Organizar el velatorio de un mito es siempre difícil. Pero no es imposible hacerlo bien cuando hay un Estado eficiente y cuando la muerte no se cruza con el intento del lucro político. Salió mal. Esa es la única conclusión posible. Otra vez: ¿por qué callarlo? El Presidente tiene por costumbre andar por la vida echando culpas de sus desgracias. La culpa de la debacle económica es solo de Macri. Absuelve a su socia, Cristina, que dejó un país en bancarrota. La culpa de la pandemia es de los porteños que viajaron al exterior. La culpa de la inflación es de los empresarios, no de la emisión descontrolada de dinero que él ordenó. Ahora, la culpa de los desmanes durante el velatorio de Maradona es de la familia de Maradona y de Horacio Rodríguez Larreta. En la víspera del velatorio, cuando el propio Alberto Fernández se imaginaba en el centro de una multitud amable, contó públicamente que él mismo llamó a la exesposa de Maradona para ofrecerle la Casa de Gobierno. Después, cuando todo se complicó, culpó a la familia. La familia, es cierto, aceptó la propuesta del Presidente. Pero ¿qué culpa pueden tener tres mujeres apenadas (exesposa y dos hijas) de lo que sucedió con la organización de un funeral multitudinario? ¿Qué hubieran podido hacer ellas para evitar lo que ocurrió? Si la culpa es realmente de esas tres mujeres, entonces resignémonos y aceptemos que el país está acéfalo. La Policía de la Ciudad no puede ingresar a la Casa de Gobierno, porque es territorio federal. La organización del velatorio popular estuvo siempre a cargo de la ministra de Seguridad nacional, Sabina Frederic , según se informó oficialmente. ¿Qué responsabilidad pudo tener entonces Rodríguez Larreta sobre la violencia frente a la Casa de Gobierno? ¿O, acaso, lo que se objetaba era que la policía porteña haya reprimido algunos desmanes que sucedieron a metros de la sede del gobierno federal? ¿Qué debió hacer entonces Rodríguez Larreta? ¿Permitir el vandalismo? La denuncia penal del kirchnerismo contra el gobierno porteño por reprimir la violencia fue un acto delirante de inconsciencia.

Datos proporcionados:

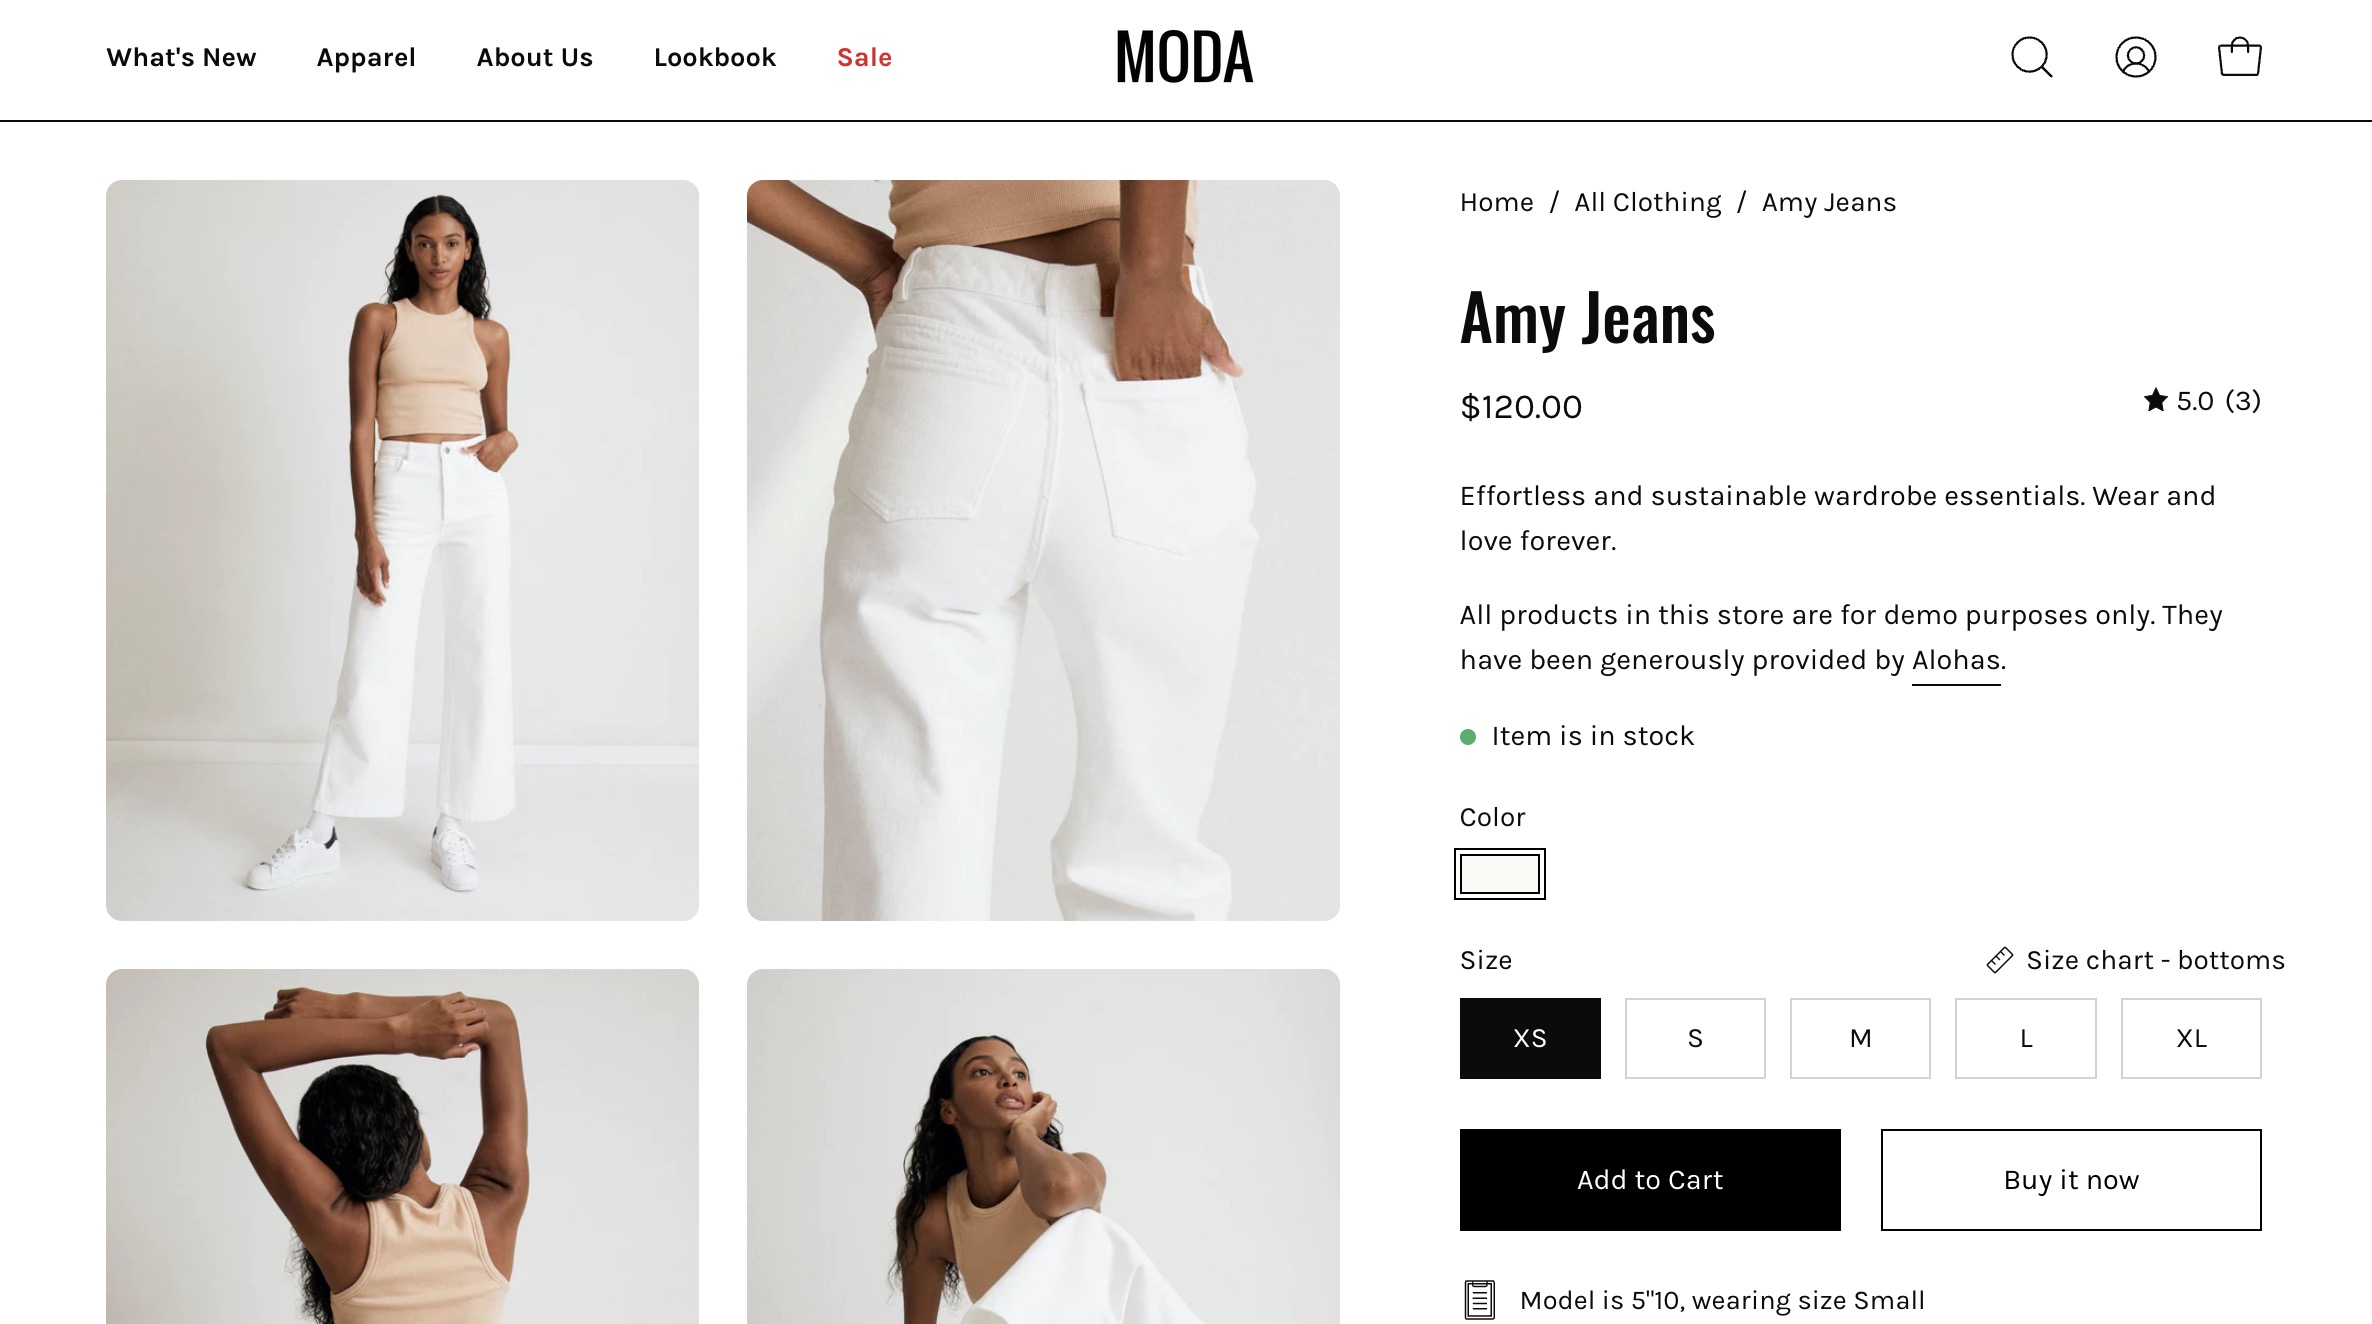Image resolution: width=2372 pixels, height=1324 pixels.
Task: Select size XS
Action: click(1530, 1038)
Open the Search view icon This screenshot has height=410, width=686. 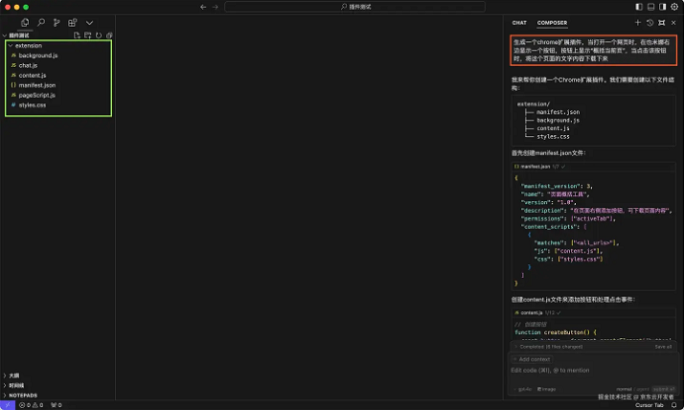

Trabajo por realizar:
• A. Según el texto sobre el velatorio de Maradona, ¿quién estuvo a cargo de la organización del velatorio popular?
• B. Retoma el texto sobre el velatorio de Maradona y continúalo a partir de su última oración.
El material no es necesario para nada de lo que se pide.

Resultados esperados:
• A. La ministra de Seguridad nacional, Sabina Frederic.

• B.
El viernes, el día después del sepelio de Maradona, a Cristina se le fue la tristeza. Siguió con su agenda imparable y le dio media sanción en el Senado de su propiedad al proyecto de ley que cambia las reglas para elegir al jefe de los fiscales según su gusto y paladar. Atrás había quedado el funeral de Maradona, tan estrafalario como su pobre país.